Sorry, but nope. Ceres is easily the largest asteroid in the belt, but the moon is 3.5x the diameter and 77 times as massive. Now, by virtue of it's relatively high mass for an asteroid (Ceres has almost one third of the mass of the entire belt), it's managed to hang onto more water ice than most, but like most of the planets we're talking mostly slushy rock and mud, not solid water like the outer Kuiper Belt objects. Tell tale sign is the density. Water as an ice has a density of roughly 0.9 g/cm^3. The mean density of Ceres is 2.1 g/cm^3. Well over twice that of water. Compare that with most comets coming in from the outer system, which tend to be between 0.5 and 1 g/cm^3 (being mostly water and gases).
Here is a good set of photographs in scale to show the size differences between the Earth, Moon, and Ceres.
We don't yet know all the minerals mars may have, but I think they have found aluminum as well as of course iron. I think, if the world survives, and we survive beyond the current socialism, we will be mining the moon and Mars, and since Mars does have water, it could provide crops grown in greenhouses.
Mining the asteroids for minerals and ore is pretty likely. For water, the economics just isn't there. You're still going to have to seperate it from slush, and if you're going to do that, virtually all the inner bodies where you'd want to use it have it already anyways, and without the need for transport (and Earth certainly won't need it - desalinization will always come out ahead in cost vs transporting through space). Crops run into a similar problem, with crops grown on Mars likely only being useful for people living on Mars. You just have to think of it from a point of economics: the cost to transport something between planets is ENORMOUS. Huge. Unimaginably high. For a renewable item like produce, you will never reach a break even point. Put it this way, one of the cheapest methods of getting into orbit currently is the Russian Proton rockets. The current cost just to get TO ORBIT - not from one planet to another, but just from the surface into space - is $4300 per kg. So 1 pound of corn would cost $9,460 to get into space - using one of the cheapest methods we know (some other rockets cost 10x as much). Combine that with the fact that Mars is twice as far away from the Sun as Earth, and hence receives half the solar energy, you just don't have a good recipe for an export market in agriculture. The only reason to grow crops on Mars would be for colonists there, to avoid the reverse high cost of bringing food over from Earth.

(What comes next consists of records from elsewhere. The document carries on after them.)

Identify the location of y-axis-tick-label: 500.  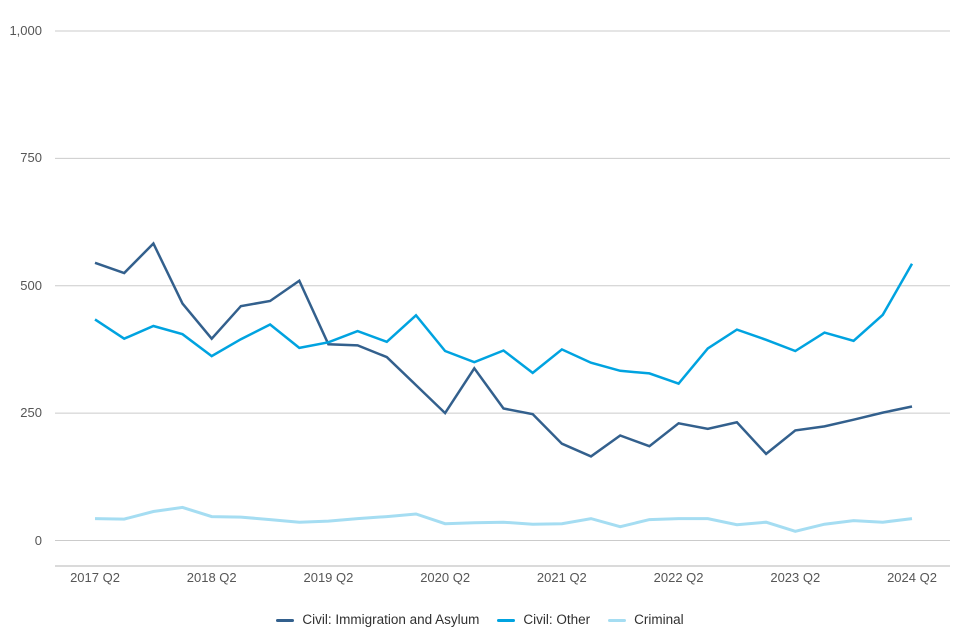
(31, 285).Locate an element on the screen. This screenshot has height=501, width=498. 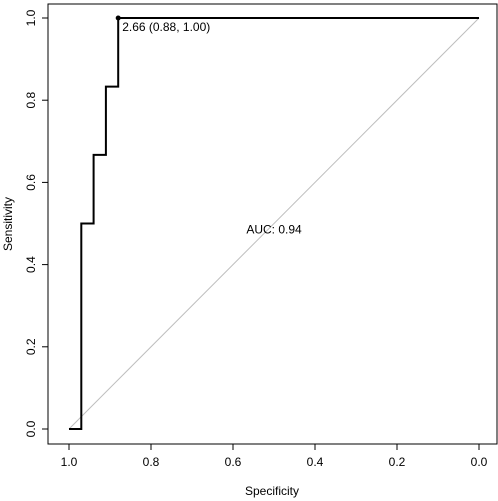
x-tick-label: 0.6 is located at coordinates (234, 462).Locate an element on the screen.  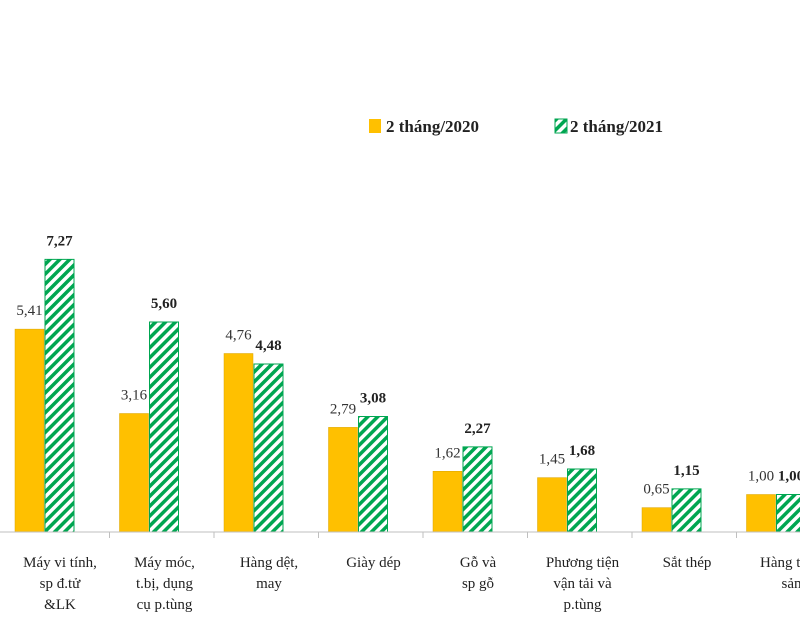
data-label-2020: 1,62 is located at coordinates (447, 453). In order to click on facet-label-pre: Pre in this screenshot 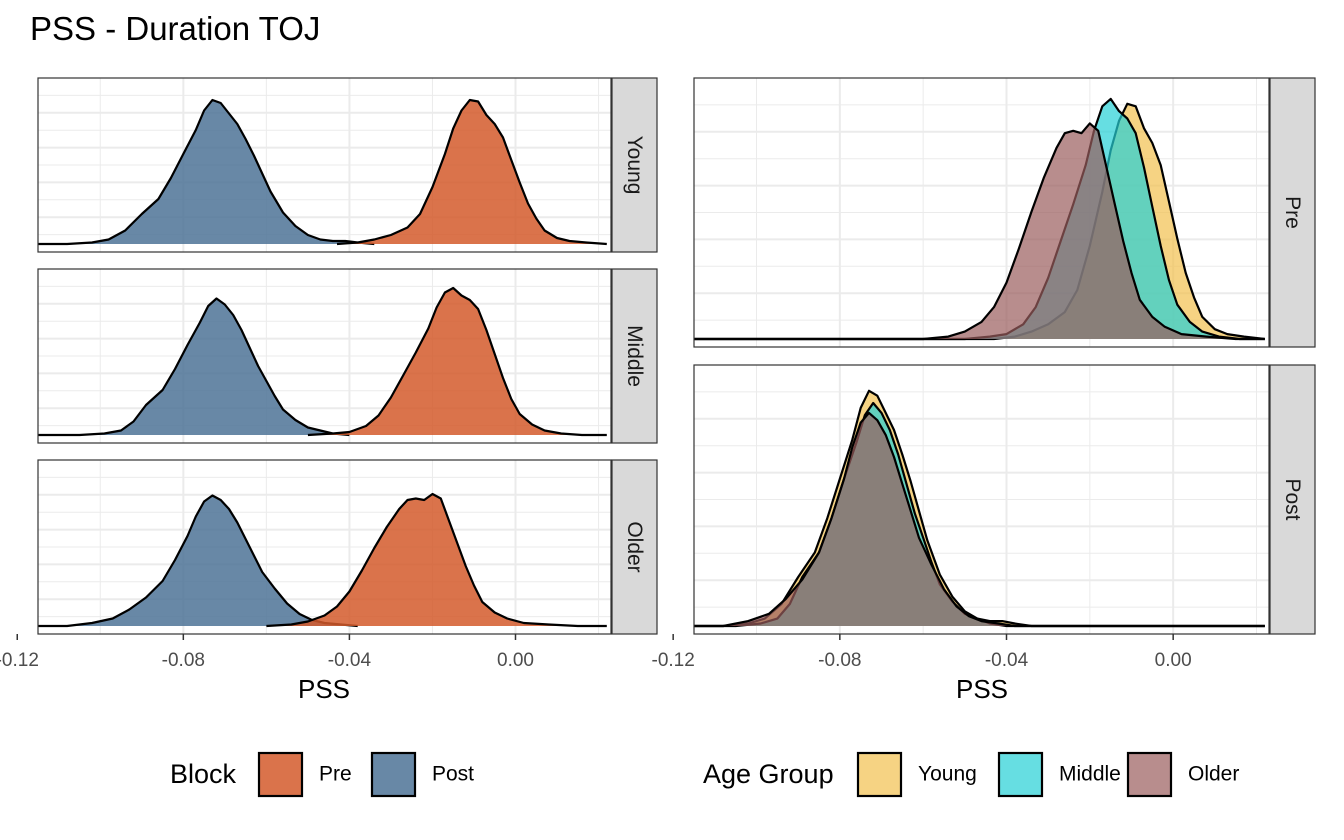, I will do `click(1292, 212)`.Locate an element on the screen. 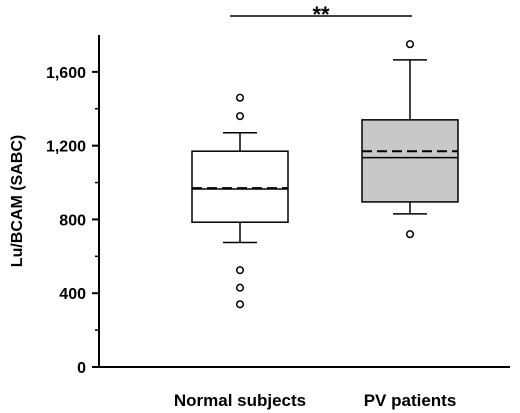  significance-label: ** is located at coordinates (321, 14).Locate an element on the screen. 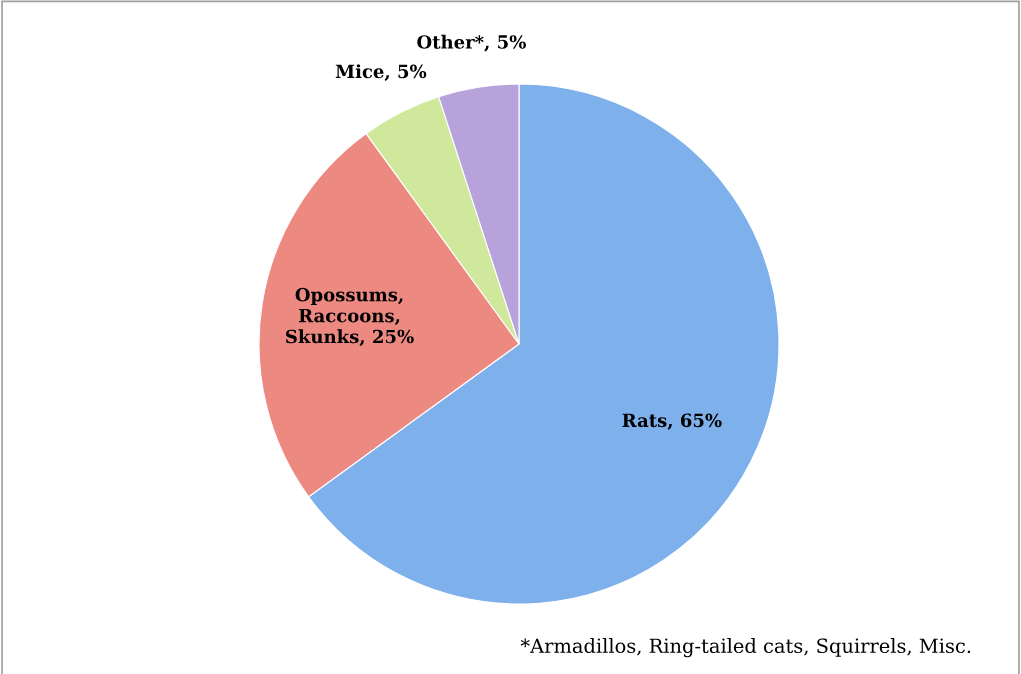  slice-label: Opossums, Raccoons, Skunks, 25% is located at coordinates (350, 317). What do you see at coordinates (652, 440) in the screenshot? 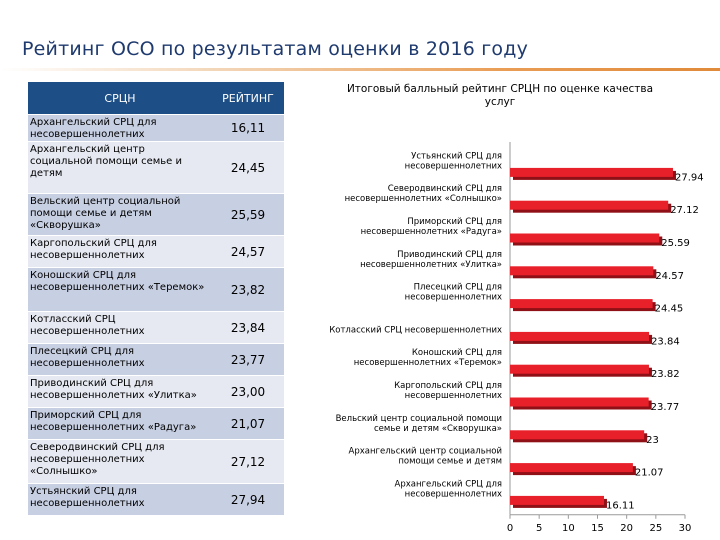
I see `data-label: 23` at bounding box center [652, 440].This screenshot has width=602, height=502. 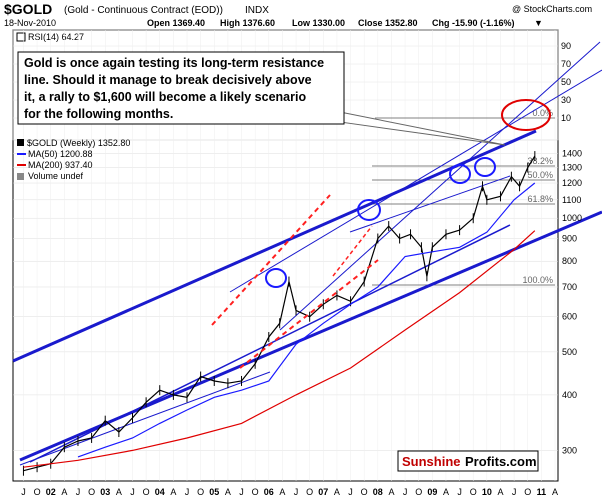 What do you see at coordinates (542, 113) in the screenshot?
I see `fib-label-0: 0.0%` at bounding box center [542, 113].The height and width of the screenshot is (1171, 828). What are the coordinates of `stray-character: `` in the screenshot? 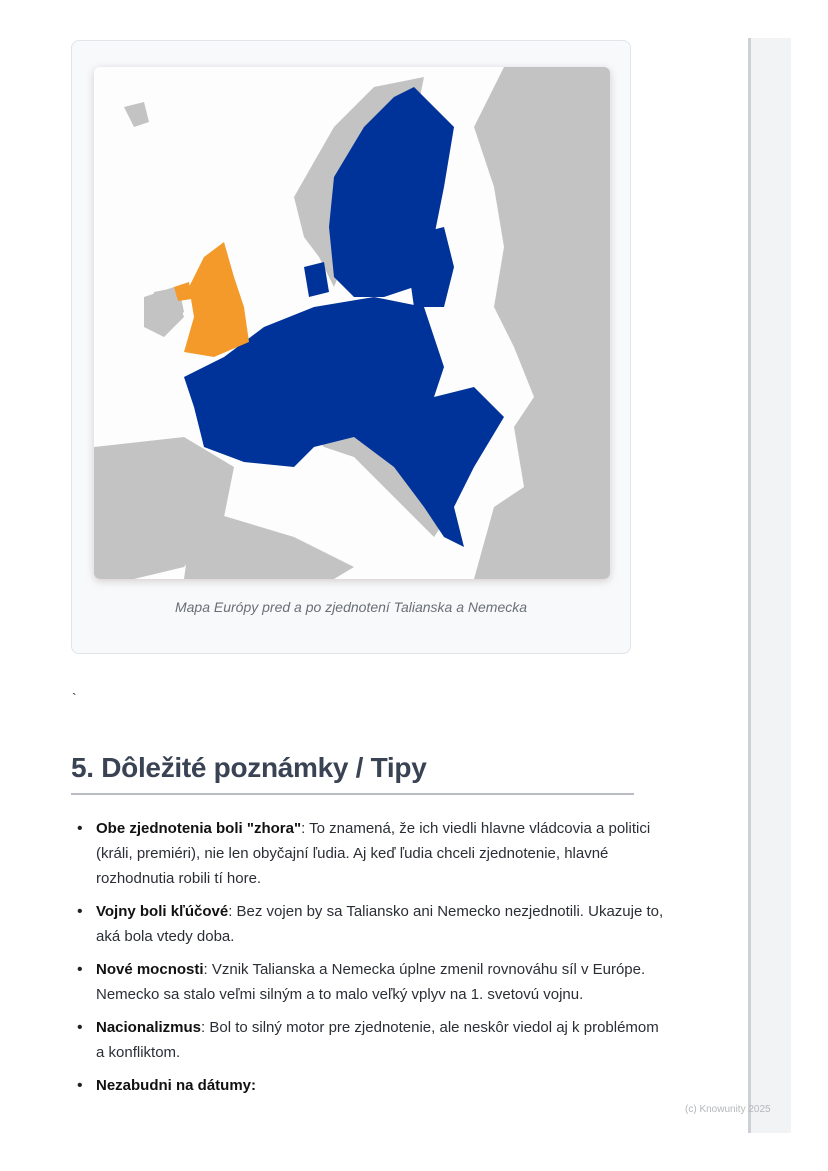 It's located at (74, 698).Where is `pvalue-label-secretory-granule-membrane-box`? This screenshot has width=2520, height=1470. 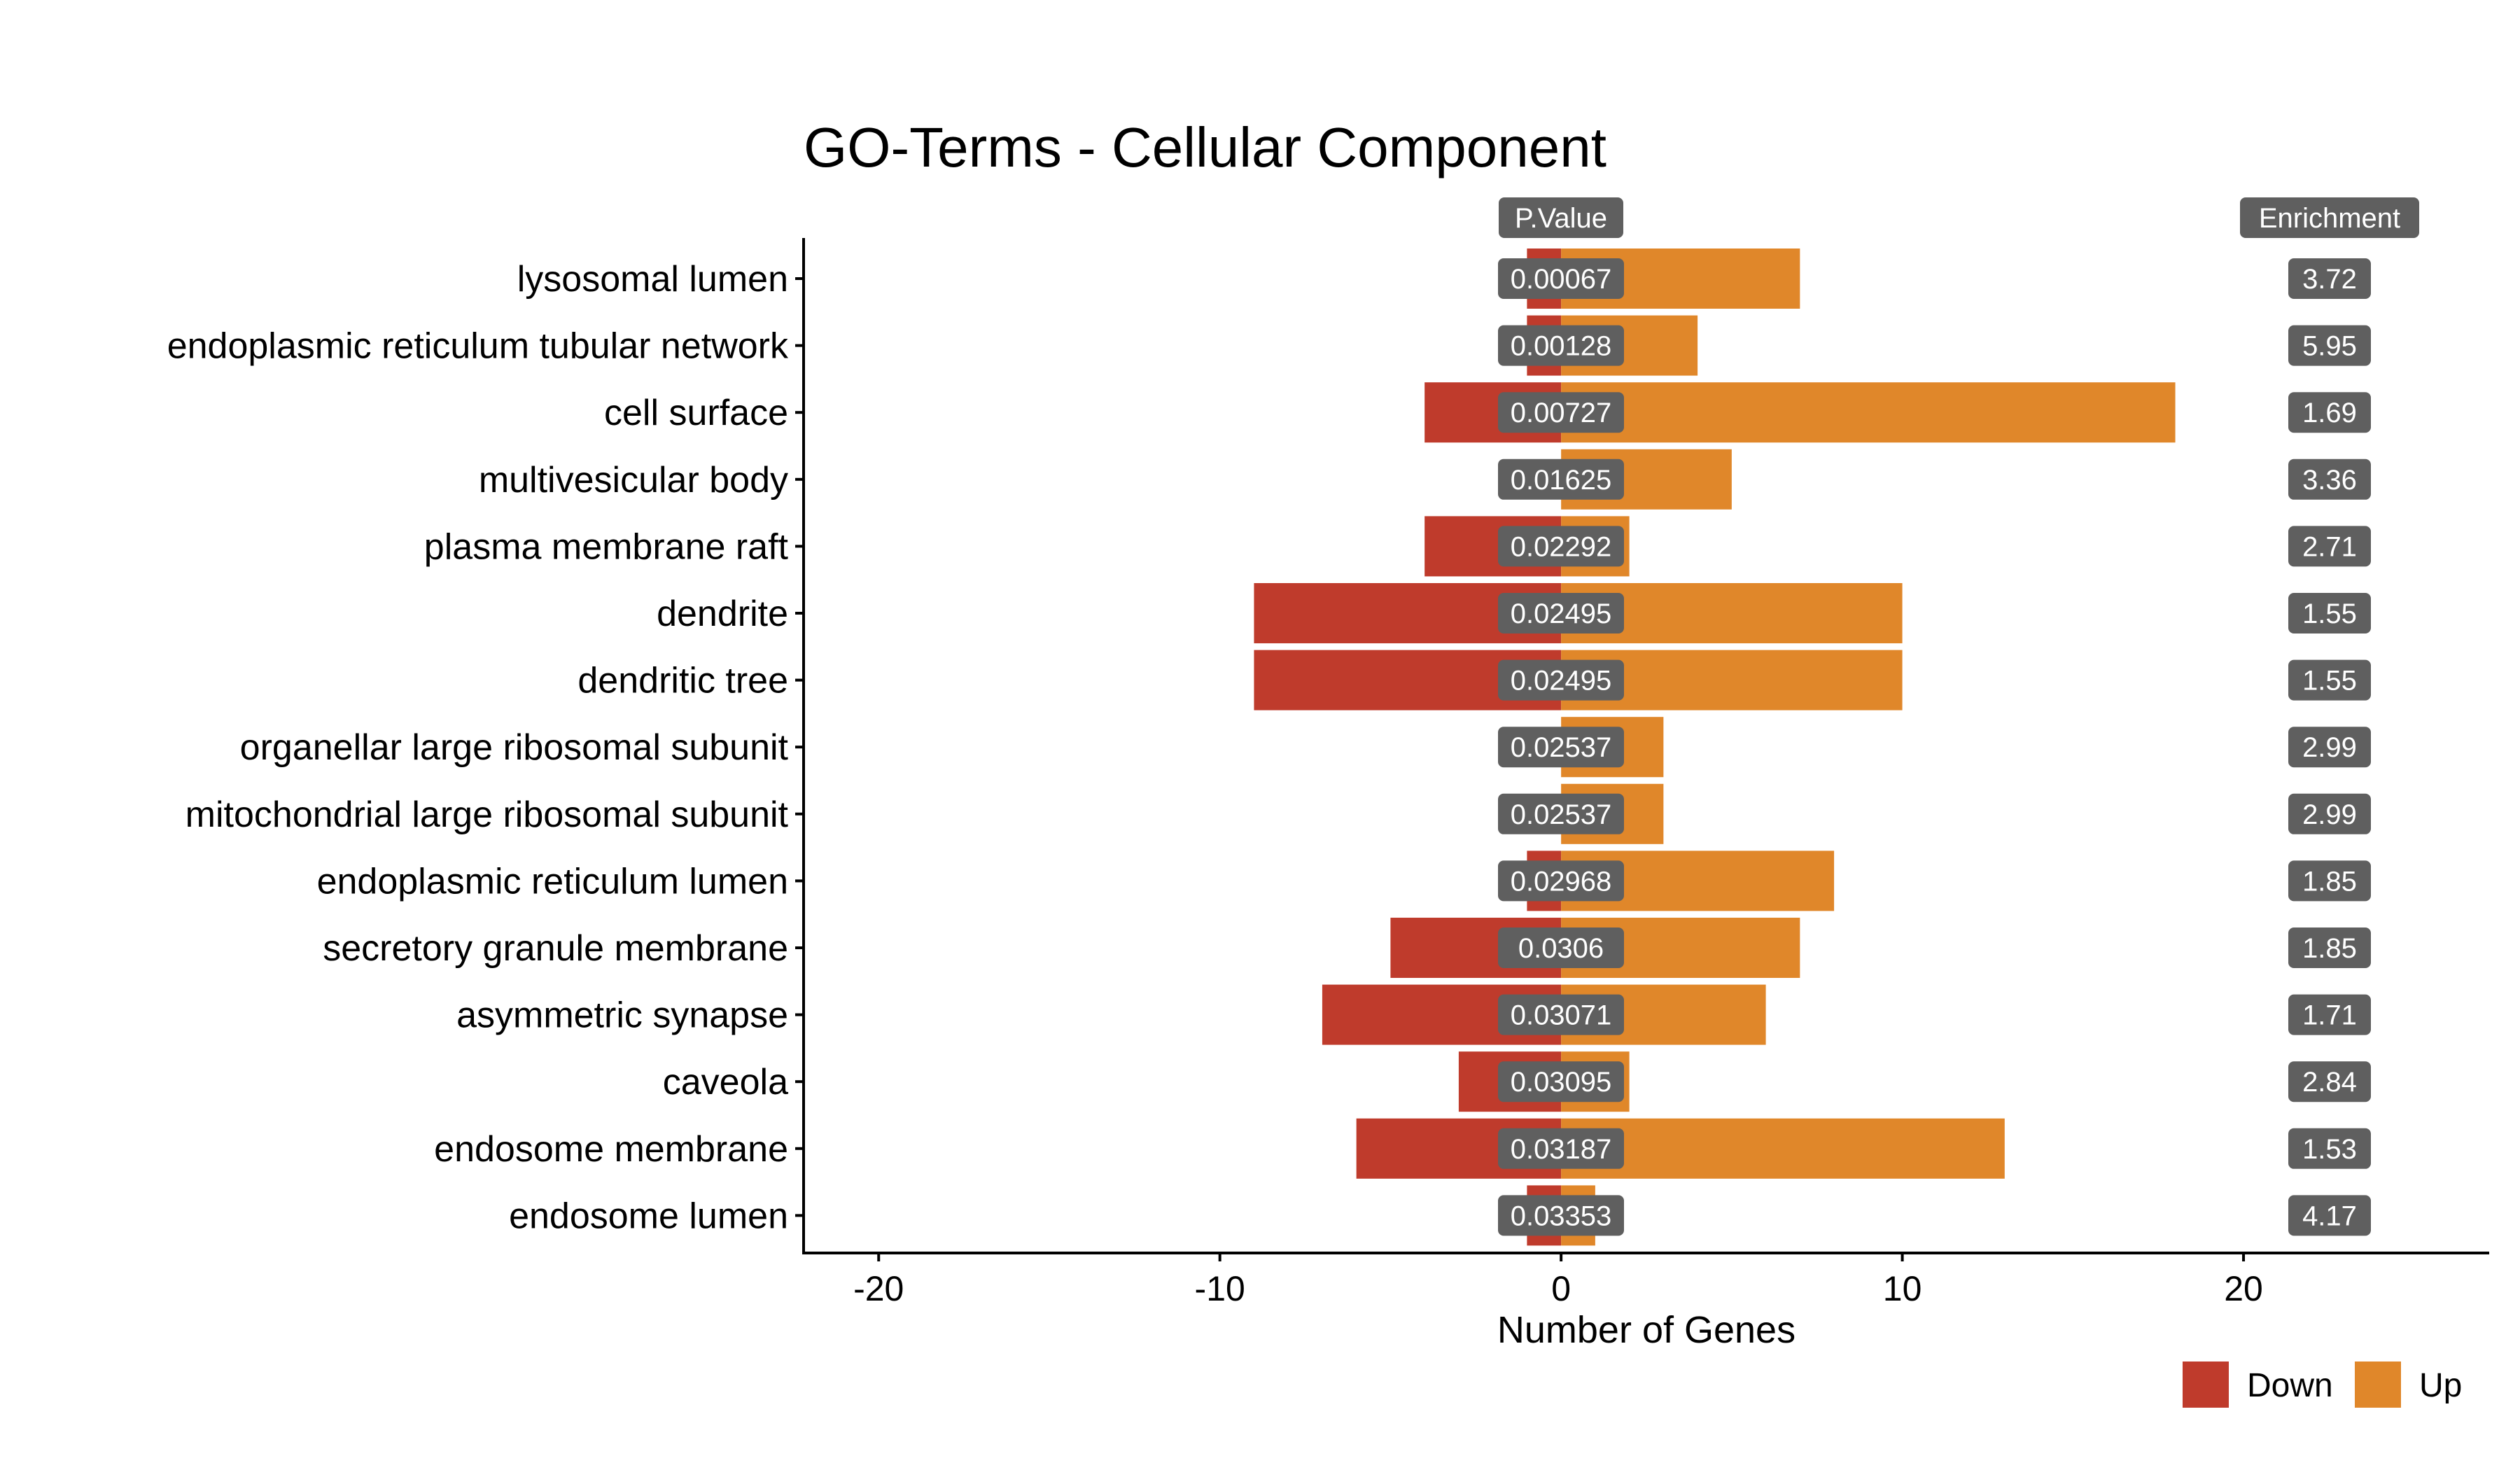
pvalue-label-secretory-granule-membrane-box is located at coordinates (1561, 948).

Unless there is water near the moons poles, it will require water being transported there for human consumption. That is why the moon will probably only be used for mining.
NASA has already shown via the LCROSS mission that the moon does indeed have water. Given it's relative proximity, it's also much easier to supply it vs a Martian colony (ie, in a pinch if something went wrong or food ran low, we can have cargo to the moon in 3-4 days - getting something to Mars takes a few months minimum). Combine that with the much higher amount of solar energy reaching the moon vs Mars, and I think the moon is much more likely for colonization (at least earlier - I think in time both with be colonized).
The LaGrange points at L1 or L2 will be where they will want to build a large space station as a jump off to Mars or anywhere else. The L points are the area where the Earth and Moons gravity cancel each other out. Easier to break away and go to Mars or the astroids from there. With solar or nuclear power, Mars will be inhabited.
That one I agree with, but I think we'll be on the Moon much earlier, as I said just due to proximity. It will be a LONG time before any of these colonies would be completely self-sufficient, and the moon is just an easier maintenance proposition. Its quicker to get to, the gravity is lower (so return trips take less energy), it gets more solar energy, etc. Sure it has no atmosphere, but Mars' atmosphere is relatively thin and not at all breathable, so you're going to have to have air-tight structures with an artificial atmosphere in either location anyways.